No, thought Edwil, there was nothing disturbing in the sight of the city. It looked as it had always looked.
He walked on, reminding himself that he was late in returning to his chambers. He did not like the task which he had to perform on his return, but it had to be done. So he did not attempt to delay it, but made himself walk faster.
He turned a corner. In the narrow space between the dark silhouettes of two towers, as in the crack of a door, he saw the turning arms of the Great Astrolabe suspended in the sky. This was a device that the Duke of Nuork had erected last year on the top of a mighty tower, so that citizens might tell the day or the month as they told the hours or the day, by glancing up at a public tower. A complex set of turning, intertwined arms hung over the city, imparting the date to men and goblins alike in the streets below. In the rusty light of this evening's sunset, the configuration was clear: this was the second day of Last Seed.

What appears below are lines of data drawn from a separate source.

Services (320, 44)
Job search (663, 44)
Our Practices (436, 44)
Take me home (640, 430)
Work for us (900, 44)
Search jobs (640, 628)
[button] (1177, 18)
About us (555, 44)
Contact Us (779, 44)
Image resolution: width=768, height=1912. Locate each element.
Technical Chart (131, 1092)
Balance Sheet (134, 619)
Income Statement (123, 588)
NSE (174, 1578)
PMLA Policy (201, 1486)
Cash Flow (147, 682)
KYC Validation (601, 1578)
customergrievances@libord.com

Edwil looked away. He had never liked sight of that device. It disturbed him, in a manner he could not explain or define. The feeling seemed to blend with his sense of uneasiness; it had the same quality.
He thought suddenly that there was some phrase, a kind of quotation, that expressed what the astrolabe seemed to suggest. But he could not recall it. He walked, groping for a sentence that hung in his mind as an empty shape. He could neither fill it nor dismiss it. He glanced back. The Great Astrolabe spread its arms above the roofs, saying in immovable finality: Last Seed, day two.
Edwil shifted his glance down to the street, to a vegetable pushcart at the stoop of a merchant’s house. He saw a pile of bright gold carrots and the fresh green of onions. He saw a clean white curtain blowing at an open window. He saw a carriage turning a corner, expertly steered. He wondered why he felt reassured -- and then, why he felt the sudden, inexplicable wish that these things were not left in the open, unprotected against the empty space above.